YOUR GOAL: Each entry is to be output as written, so that none is missing.
┌────────
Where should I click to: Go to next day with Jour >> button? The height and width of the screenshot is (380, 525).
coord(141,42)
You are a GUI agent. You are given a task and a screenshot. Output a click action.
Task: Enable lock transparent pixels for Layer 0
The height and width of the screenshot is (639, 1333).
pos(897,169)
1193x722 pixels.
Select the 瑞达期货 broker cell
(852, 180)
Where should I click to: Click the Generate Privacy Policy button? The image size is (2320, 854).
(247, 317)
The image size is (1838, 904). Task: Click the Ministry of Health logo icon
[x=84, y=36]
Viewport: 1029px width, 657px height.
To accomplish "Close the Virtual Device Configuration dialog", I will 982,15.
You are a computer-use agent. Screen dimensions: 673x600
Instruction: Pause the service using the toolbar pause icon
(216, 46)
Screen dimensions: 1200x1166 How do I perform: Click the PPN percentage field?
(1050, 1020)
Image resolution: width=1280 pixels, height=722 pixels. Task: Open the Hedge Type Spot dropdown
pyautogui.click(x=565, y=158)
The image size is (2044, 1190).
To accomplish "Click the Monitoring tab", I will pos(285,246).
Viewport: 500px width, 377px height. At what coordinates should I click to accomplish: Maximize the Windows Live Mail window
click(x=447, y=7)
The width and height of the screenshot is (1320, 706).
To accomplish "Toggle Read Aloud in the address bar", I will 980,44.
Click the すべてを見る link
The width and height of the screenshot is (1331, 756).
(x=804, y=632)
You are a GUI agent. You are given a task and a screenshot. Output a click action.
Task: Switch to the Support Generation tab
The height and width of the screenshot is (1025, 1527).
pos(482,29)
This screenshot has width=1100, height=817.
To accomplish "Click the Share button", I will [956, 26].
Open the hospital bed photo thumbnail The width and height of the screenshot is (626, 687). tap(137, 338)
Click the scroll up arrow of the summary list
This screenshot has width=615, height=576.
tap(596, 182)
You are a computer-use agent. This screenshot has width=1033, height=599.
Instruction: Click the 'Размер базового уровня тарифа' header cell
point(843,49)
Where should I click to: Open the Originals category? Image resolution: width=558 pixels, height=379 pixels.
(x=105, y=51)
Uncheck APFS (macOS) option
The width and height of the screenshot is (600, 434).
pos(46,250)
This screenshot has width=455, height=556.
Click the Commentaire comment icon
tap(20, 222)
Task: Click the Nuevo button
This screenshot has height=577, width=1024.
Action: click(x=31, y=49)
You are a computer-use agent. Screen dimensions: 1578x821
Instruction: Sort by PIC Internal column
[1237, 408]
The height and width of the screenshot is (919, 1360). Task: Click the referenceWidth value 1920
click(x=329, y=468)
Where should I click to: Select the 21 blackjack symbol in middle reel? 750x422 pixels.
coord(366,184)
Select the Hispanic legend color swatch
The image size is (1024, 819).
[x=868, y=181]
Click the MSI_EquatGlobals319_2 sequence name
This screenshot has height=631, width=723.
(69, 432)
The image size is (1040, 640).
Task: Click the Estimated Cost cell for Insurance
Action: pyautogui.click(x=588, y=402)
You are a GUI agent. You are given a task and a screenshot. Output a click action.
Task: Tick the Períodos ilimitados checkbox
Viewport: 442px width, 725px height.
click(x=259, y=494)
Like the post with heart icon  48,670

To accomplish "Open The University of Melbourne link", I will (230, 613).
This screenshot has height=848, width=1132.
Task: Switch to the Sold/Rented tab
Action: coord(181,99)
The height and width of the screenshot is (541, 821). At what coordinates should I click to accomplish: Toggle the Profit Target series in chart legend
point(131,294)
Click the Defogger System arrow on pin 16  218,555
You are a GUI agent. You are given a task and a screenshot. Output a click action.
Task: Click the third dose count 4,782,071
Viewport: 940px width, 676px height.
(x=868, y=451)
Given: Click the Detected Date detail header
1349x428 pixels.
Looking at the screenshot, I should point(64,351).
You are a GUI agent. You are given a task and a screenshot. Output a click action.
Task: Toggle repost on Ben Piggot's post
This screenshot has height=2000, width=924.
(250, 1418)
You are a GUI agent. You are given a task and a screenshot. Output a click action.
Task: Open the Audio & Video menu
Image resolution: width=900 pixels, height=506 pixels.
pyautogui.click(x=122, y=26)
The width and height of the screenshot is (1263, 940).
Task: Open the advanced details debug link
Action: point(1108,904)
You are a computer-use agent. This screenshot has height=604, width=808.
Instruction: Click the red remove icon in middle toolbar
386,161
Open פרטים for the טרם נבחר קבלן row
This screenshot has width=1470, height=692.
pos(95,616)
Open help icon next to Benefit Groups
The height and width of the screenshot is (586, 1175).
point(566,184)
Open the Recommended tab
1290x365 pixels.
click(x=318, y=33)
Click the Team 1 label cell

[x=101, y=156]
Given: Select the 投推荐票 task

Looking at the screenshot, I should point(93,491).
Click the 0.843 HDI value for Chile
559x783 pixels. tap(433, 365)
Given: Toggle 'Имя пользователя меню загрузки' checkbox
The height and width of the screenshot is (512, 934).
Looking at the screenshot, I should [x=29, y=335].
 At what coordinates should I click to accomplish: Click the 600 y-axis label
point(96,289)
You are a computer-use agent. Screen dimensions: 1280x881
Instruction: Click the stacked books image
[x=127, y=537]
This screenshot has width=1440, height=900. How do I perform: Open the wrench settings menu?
└────────
TASK SOLUTION:
Where should I click to: Go to next day with Jour >> button? The height and width of the screenshot is (380, 525).
coord(141,42)
You are a GUI agent. You are given a task and a screenshot. Output a click action.
Task: Enable lock transparent pixels for Layer 0
The height and width of the screenshot is (639, 1333).
pos(897,169)
1193x722 pixels.
Select the 瑞达期货 broker cell
(852, 180)
Where should I click to: Click the Generate Privacy Policy button? The image size is (2320, 854).
(247, 317)
The image size is (1838, 904). Task: Click the Ministry of Health logo icon
[x=84, y=36]
Viewport: 1029px width, 657px height.
To accomplish "Close the Virtual Device Configuration dialog", I will 982,15.
You are a computer-use agent. Screen dimensions: 673x600
Instruction: Pause the service using the toolbar pause icon
(216, 46)
Screen dimensions: 1200x1166 How do I perform: Click the PPN percentage field?
(1050, 1020)
Image resolution: width=1280 pixels, height=722 pixels. Task: Open the Hedge Type Spot dropdown
pyautogui.click(x=565, y=158)
The image size is (2044, 1190).
To accomplish "Click the Monitoring tab", I will pos(285,246).
Viewport: 500px width, 377px height. At what coordinates should I click to accomplish: Maximize the Windows Live Mail window
click(x=447, y=7)
The width and height of the screenshot is (1320, 706).
To accomplish "Toggle Read Aloud in the address bar", I will 980,44.
Click the すべてを見る link
The width and height of the screenshot is (1331, 756).
(x=804, y=632)
You are a GUI agent. You are given a task and a screenshot. Output a click action.
Task: Switch to the Support Generation tab
The height and width of the screenshot is (1025, 1527).
pos(482,29)
This screenshot has width=1100, height=817.
To accomplish "Click the Share button", I will [956, 26].
Open the hospital bed photo thumbnail The width and height of the screenshot is (626, 687). tap(137, 338)
Click the scroll up arrow of the summary list
This screenshot has width=615, height=576.
tap(596, 182)
You are a computer-use agent. This screenshot has width=1033, height=599.
Instruction: Click the 'Размер базового уровня тарифа' header cell
point(843,49)
Where should I click to: Open the Originals category? Image resolution: width=558 pixels, height=379 pixels.
(x=105, y=51)
Uncheck APFS (macOS) option
The width and height of the screenshot is (600, 434).
pos(46,250)
This screenshot has width=455, height=556.
Click the Commentaire comment icon
tap(20, 222)
Task: Click the Nuevo button
This screenshot has height=577, width=1024.
Action: click(x=31, y=49)
You are a computer-use agent. Screen dimensions: 1578x821
Instruction: Sort by PIC Internal column
[1237, 408]
The height and width of the screenshot is (919, 1360). Task: Click the referenceWidth value 1920
click(x=329, y=468)
Where should I click to: Select the 21 blackjack symbol in middle reel? 750x422 pixels.
coord(366,184)
Select the Hispanic legend color swatch
The image size is (1024, 819).
[x=868, y=181]
Click the MSI_EquatGlobals319_2 sequence name
This screenshot has height=631, width=723.
(69, 432)
The image size is (1040, 640).
Task: Click the Estimated Cost cell for Insurance
Action: pyautogui.click(x=588, y=402)
You are a GUI agent. You are given a task and a screenshot. Output a click action.
Task: Tick the Períodos ilimitados checkbox
Viewport: 442px width, 725px height.
click(x=259, y=494)
Like the post with heart icon  48,670

To accomplish "Open The University of Melbourne link", I will (230, 613).
This screenshot has height=848, width=1132.
Task: Switch to the Sold/Rented tab
Action: coord(181,99)
The height and width of the screenshot is (541, 821). At what coordinates should I click to accomplish: Toggle the Profit Target series in chart legend
point(131,294)
Click the Defogger System arrow on pin 16  218,555
You are a GUI agent. You are given a task and a screenshot. Output a click action.
Task: Click the third dose count 4,782,071
Viewport: 940px width, 676px height.
(x=868, y=451)
Given: Click the Detected Date detail header
1349x428 pixels.
Looking at the screenshot, I should point(64,351).
You are a GUI agent. You are given a task and a screenshot. Output a click action.
Task: Toggle repost on Ben Piggot's post
This screenshot has height=2000, width=924.
(250, 1418)
You are a GUI agent. You are given a task and a screenshot. Output a click action.
Task: Open the Audio & Video menu
Image resolution: width=900 pixels, height=506 pixels.
pyautogui.click(x=122, y=26)
The width and height of the screenshot is (1263, 940).
Task: Open the advanced details debug link
Action: point(1108,904)
You are a computer-use agent. This screenshot has height=604, width=808.
Instruction: Click the red remove icon in middle toolbar
386,161
Open פרטים for the טרם נבחר קבלן row
This screenshot has width=1470, height=692.
pos(95,616)
Open help icon next to Benefit Groups
The height and width of the screenshot is (586, 1175).
point(566,184)
Open the Recommended tab
1290x365 pixels.
click(x=318, y=33)
Click the Team 1 label cell

[x=101, y=156]
Given: Select the 投推荐票 task

Looking at the screenshot, I should point(93,491).
Click the 0.843 HDI value for Chile
559x783 pixels. tap(433, 365)
Given: Toggle 'Имя пользователя меню загрузки' checkbox
The height and width of the screenshot is (512, 934).
Looking at the screenshot, I should [x=29, y=335].
 At what coordinates should I click to accomplish: Click the 600 y-axis label
point(96,289)
You are a computer-use agent. Screen dimensions: 1280x881
Instruction: Click the stacked books image
[x=127, y=537]
This screenshot has width=1440, height=900. How do I perform: Open the wrench settings menu?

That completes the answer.